## Source material
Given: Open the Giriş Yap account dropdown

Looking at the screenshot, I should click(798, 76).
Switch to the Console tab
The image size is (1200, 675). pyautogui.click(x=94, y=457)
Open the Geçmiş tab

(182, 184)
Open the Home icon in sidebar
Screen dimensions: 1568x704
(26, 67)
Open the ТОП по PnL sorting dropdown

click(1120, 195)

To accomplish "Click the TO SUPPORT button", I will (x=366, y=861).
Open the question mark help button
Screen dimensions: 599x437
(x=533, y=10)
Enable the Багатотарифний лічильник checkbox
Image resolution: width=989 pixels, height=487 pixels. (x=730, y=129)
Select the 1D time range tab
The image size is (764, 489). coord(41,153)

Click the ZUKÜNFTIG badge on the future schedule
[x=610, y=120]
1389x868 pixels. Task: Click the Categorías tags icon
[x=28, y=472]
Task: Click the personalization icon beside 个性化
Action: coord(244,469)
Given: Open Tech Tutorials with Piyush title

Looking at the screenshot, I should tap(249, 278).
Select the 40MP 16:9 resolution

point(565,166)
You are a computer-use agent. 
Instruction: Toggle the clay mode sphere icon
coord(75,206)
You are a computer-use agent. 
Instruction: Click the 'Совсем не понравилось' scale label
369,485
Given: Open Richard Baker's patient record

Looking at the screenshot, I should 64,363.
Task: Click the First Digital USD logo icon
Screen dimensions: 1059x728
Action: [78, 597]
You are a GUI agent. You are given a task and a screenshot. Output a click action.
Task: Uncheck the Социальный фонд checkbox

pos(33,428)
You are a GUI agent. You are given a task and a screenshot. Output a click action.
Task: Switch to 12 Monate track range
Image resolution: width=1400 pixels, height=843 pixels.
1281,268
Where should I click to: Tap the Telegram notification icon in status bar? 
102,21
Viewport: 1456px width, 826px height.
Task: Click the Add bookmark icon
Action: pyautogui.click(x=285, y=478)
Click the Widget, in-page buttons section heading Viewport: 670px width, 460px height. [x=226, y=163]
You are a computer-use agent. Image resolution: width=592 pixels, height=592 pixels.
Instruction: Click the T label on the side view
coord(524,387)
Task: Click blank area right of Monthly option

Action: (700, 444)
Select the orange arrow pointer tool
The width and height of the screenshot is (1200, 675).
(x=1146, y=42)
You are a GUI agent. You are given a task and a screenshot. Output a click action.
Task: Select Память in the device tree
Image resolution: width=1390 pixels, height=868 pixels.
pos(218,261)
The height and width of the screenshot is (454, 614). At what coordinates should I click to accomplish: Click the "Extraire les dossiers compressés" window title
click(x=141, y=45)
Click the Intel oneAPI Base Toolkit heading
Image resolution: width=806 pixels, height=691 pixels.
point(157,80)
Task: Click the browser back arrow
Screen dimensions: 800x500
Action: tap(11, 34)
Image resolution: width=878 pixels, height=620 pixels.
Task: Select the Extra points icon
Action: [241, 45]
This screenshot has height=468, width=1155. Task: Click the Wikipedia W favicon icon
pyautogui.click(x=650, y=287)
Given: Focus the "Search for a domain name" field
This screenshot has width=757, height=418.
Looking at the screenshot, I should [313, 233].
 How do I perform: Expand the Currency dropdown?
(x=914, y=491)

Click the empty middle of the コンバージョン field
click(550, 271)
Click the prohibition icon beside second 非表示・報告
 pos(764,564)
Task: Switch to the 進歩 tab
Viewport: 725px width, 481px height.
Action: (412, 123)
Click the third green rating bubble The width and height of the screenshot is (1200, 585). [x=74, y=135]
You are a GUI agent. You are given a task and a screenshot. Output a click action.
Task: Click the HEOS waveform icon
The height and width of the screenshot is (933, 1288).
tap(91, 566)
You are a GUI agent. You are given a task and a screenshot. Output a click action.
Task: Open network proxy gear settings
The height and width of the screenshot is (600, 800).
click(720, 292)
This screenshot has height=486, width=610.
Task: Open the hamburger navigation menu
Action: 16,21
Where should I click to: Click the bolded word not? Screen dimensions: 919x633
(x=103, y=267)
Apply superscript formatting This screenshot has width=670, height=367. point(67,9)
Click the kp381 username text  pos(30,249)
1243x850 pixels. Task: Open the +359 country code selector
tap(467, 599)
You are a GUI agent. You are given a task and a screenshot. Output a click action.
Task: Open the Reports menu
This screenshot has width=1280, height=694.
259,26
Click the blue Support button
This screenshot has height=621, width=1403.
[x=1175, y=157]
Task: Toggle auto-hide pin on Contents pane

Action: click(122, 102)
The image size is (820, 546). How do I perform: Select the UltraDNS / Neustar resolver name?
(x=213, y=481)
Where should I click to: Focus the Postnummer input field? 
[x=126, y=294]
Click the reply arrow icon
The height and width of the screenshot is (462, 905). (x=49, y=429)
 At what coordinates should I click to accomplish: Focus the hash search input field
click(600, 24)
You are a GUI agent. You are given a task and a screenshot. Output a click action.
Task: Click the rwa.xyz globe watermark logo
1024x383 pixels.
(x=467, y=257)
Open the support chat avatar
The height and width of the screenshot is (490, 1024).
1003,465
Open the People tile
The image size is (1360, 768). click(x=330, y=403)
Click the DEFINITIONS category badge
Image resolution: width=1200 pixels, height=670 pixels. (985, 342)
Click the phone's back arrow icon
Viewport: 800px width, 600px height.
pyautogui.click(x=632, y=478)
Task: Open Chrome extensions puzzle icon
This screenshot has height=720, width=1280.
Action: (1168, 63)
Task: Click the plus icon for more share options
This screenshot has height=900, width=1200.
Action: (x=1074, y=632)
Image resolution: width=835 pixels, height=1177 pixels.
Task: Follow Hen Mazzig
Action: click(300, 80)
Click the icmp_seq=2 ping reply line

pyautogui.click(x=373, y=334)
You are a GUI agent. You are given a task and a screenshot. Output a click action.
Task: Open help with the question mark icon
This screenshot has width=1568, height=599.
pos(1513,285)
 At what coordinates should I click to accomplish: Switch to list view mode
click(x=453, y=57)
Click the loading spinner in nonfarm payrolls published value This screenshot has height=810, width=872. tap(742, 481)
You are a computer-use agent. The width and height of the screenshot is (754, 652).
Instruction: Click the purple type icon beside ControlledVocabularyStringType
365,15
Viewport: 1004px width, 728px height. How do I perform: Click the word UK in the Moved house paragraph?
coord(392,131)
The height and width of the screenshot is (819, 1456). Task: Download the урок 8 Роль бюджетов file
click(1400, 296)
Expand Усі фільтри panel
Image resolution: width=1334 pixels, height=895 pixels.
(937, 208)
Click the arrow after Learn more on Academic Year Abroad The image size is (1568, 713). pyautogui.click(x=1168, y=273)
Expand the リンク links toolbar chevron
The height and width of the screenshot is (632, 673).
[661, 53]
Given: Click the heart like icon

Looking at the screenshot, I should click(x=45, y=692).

## What this task involves
Please report every line of the listing that contains the string "heading".

## Answer space
Click the Widget, in-page buttons section heading Viewport: 670px width, 460px height. [x=226, y=163]
Click the Intel oneAPI Base Toolkit heading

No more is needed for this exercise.